The crime happened on the Nuxalk Nation reserve in Bella Coola. The victim, who was 22 months old, was being watched at her grandparents’ house while her parents were at a nearby house party at the home of Cyril and Nina Tallio, Phillip’s aunt and uncle.
Phillip Tallio, who was 17 at the time and had been living with his aunt and uncle, ended up staying up all night while his aunt and uncle’s party was going on. According to his version of events, and witnesses, he was not drinking that night, but stayed awake because there was nowhere to sleep with all the party guests around.

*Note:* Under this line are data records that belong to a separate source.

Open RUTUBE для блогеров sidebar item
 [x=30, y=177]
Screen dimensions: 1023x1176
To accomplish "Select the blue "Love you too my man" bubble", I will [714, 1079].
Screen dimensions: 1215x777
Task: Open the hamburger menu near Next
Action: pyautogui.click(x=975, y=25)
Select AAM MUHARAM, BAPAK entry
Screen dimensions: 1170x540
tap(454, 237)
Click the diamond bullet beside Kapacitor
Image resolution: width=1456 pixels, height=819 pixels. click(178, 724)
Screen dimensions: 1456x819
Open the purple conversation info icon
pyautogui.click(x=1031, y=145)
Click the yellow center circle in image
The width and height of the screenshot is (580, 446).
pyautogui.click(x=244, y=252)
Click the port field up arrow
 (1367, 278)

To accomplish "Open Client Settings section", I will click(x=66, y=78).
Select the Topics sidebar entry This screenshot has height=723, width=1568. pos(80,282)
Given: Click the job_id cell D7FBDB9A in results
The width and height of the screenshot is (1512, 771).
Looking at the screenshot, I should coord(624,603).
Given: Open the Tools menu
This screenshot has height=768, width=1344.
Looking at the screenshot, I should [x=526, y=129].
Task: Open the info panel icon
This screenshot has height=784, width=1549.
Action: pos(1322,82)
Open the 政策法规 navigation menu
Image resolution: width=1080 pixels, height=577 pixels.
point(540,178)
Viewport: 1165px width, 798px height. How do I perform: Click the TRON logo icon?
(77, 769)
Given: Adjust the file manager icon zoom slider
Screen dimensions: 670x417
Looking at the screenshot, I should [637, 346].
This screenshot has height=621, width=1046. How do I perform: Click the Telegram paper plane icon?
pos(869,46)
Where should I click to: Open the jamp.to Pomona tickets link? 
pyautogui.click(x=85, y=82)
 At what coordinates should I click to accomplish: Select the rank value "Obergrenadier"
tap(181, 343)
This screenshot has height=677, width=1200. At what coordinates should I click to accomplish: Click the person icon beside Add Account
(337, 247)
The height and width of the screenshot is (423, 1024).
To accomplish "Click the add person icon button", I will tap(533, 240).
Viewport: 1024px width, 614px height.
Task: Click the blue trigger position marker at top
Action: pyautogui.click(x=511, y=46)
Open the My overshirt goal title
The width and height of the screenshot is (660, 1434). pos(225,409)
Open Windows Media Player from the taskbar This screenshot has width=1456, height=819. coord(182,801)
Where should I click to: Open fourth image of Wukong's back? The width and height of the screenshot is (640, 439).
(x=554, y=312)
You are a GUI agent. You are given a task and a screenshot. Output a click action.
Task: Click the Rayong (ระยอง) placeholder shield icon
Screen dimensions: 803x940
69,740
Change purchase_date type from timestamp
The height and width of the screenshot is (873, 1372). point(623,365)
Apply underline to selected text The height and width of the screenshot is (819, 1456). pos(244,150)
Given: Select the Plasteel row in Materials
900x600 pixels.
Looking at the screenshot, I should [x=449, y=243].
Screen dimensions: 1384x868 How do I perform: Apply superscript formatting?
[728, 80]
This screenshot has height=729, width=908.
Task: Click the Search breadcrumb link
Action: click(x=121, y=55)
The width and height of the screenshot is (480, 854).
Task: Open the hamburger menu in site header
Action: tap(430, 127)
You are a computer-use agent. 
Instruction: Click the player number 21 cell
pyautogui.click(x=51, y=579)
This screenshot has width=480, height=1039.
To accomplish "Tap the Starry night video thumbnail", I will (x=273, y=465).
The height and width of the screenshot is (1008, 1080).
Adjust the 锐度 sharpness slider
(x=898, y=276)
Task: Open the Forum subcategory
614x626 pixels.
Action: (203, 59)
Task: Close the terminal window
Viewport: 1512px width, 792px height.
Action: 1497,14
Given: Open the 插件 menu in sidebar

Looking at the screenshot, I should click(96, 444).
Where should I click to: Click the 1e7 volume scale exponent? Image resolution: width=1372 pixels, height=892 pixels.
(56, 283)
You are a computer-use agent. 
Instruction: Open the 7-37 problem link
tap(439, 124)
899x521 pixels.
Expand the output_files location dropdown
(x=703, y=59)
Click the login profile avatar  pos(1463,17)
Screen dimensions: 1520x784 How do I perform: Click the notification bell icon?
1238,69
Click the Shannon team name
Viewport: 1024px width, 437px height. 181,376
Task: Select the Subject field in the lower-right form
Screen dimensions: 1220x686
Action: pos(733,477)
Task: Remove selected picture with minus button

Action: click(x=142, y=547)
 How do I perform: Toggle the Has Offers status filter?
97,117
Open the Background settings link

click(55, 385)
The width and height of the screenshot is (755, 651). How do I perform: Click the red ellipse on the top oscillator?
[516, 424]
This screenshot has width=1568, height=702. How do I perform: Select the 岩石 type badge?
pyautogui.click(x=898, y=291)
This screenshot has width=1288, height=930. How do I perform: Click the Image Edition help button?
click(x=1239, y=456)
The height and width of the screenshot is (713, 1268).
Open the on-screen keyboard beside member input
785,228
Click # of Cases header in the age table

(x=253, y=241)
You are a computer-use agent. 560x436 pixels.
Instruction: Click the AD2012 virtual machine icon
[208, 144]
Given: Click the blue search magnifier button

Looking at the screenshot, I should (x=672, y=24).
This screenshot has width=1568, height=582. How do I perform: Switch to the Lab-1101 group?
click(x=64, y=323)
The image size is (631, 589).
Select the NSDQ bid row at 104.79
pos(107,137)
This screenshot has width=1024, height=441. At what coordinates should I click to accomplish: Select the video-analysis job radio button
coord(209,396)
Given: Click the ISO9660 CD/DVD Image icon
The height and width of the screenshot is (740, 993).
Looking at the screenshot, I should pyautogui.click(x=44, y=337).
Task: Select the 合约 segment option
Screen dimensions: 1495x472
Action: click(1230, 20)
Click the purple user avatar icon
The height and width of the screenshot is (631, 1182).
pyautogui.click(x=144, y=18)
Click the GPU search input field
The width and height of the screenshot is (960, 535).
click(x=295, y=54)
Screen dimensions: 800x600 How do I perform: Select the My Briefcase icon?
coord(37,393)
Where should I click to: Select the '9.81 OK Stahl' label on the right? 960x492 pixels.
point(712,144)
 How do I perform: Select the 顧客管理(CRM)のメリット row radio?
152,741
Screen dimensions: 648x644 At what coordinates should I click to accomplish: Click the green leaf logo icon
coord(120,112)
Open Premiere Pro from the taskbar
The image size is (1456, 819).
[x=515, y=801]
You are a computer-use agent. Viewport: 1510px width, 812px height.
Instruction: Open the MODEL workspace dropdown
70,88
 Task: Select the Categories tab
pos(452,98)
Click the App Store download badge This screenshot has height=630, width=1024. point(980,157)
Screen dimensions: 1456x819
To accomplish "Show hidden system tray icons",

Tallio says he went in the early morning hours of April 23 to check on Delavina Mack, as her mother had asked him to do earlier. Neighbours witnessed him entering Mack’s grandparent’s house, then leaving about 10 minutes later looking scared
and running back to his aunt and uncle’s house.
Tallio says that was when he found Mack’s grandparents asleep in the living room, and Mack’s body in a bedroom.
Police arrested Tallio for the murder and interrogated him three times before he spoke to a lawyer. A doctor who did a physical exam of Tallio the day of his arrest testified that the teenager did not seem to understand his right to an attorney at that time.
During two audio recorded interrogations by RCMP officers, Tallio maintained his innocence. In a third interrogation, which was not audio recorded, the interrogator obtained a confession. The confession was found to be inadmissible at trial.
According to affidavits collected by Tallio’s lawyers, other members of the community, including Tallio’s uncle, Cyril, now dead, were seen by neighbours going into Mack’s grandparents’ house in the morning of the day she was killed. Many of those interviewed by Tallio’s lawyers were not interviewed by police in 1983.
Tallio initially pleaded not guilty to the crime, but, days into his trial, his lawyer entered a guilty plea on his behalf. Pleading guilty to second-degree murder meant Tallio would get a life sentence, but be able to apply for parole after 10 years, instead of the 25 years imposed on those convicted of first-degree murder.